**TASK STATEMENT:**
Please count the lines in the records below that contain the string "text" and reply with only the number.
[start SUPPLIED MATERIAL]
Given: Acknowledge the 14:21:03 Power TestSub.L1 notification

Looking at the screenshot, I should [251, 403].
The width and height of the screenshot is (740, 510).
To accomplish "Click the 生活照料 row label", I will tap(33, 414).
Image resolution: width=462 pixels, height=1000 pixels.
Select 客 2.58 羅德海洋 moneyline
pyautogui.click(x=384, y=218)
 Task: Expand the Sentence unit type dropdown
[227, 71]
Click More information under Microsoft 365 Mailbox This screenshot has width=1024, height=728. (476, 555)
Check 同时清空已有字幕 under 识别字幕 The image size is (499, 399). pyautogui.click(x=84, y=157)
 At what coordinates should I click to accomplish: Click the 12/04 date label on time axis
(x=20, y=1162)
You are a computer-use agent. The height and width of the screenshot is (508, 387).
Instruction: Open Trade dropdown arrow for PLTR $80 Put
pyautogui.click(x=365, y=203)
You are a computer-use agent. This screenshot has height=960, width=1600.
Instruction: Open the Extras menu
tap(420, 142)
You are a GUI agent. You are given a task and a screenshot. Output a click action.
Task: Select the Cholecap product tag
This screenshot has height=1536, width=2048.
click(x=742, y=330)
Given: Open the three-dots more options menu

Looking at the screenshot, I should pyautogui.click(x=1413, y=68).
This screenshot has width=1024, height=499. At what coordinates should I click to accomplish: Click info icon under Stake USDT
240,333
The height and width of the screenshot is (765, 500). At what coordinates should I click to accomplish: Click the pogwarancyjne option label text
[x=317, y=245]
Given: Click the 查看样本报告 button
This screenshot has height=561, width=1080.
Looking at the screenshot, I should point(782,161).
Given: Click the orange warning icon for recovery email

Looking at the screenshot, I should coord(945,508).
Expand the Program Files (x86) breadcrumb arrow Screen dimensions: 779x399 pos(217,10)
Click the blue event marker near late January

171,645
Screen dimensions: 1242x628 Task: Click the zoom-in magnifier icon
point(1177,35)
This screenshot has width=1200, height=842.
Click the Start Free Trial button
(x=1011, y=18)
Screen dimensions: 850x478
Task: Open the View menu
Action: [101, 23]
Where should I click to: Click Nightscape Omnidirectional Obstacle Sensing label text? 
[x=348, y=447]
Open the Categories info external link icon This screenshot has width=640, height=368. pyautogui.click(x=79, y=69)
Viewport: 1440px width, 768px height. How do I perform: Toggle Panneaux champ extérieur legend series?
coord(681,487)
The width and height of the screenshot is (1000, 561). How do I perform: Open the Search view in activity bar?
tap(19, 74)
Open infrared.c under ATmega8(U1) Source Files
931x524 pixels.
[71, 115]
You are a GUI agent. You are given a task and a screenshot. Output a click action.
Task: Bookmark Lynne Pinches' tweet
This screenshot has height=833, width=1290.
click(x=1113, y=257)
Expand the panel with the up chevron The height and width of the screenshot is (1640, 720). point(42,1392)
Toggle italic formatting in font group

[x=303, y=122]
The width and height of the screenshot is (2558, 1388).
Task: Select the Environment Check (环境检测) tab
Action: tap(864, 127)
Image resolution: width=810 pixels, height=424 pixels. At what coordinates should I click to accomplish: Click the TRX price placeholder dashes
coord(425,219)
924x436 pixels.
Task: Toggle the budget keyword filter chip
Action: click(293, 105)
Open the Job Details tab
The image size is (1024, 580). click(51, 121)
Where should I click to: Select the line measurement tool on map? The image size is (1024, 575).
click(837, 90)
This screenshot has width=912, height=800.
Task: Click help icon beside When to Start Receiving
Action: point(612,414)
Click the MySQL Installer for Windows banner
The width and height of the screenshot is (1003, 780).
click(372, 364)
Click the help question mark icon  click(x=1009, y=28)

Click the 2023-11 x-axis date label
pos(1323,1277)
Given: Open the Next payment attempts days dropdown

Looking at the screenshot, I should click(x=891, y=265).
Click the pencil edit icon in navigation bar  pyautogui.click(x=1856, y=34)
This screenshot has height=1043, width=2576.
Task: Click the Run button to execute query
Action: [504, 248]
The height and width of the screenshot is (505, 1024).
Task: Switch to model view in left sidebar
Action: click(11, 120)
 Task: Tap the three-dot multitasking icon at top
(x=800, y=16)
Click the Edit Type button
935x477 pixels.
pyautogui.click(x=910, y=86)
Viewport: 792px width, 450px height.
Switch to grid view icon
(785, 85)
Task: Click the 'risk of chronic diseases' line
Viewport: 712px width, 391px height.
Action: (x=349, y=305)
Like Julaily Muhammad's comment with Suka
[end SUPPLIED MATERIAL]
**WRITTEN RESPONSE:**
2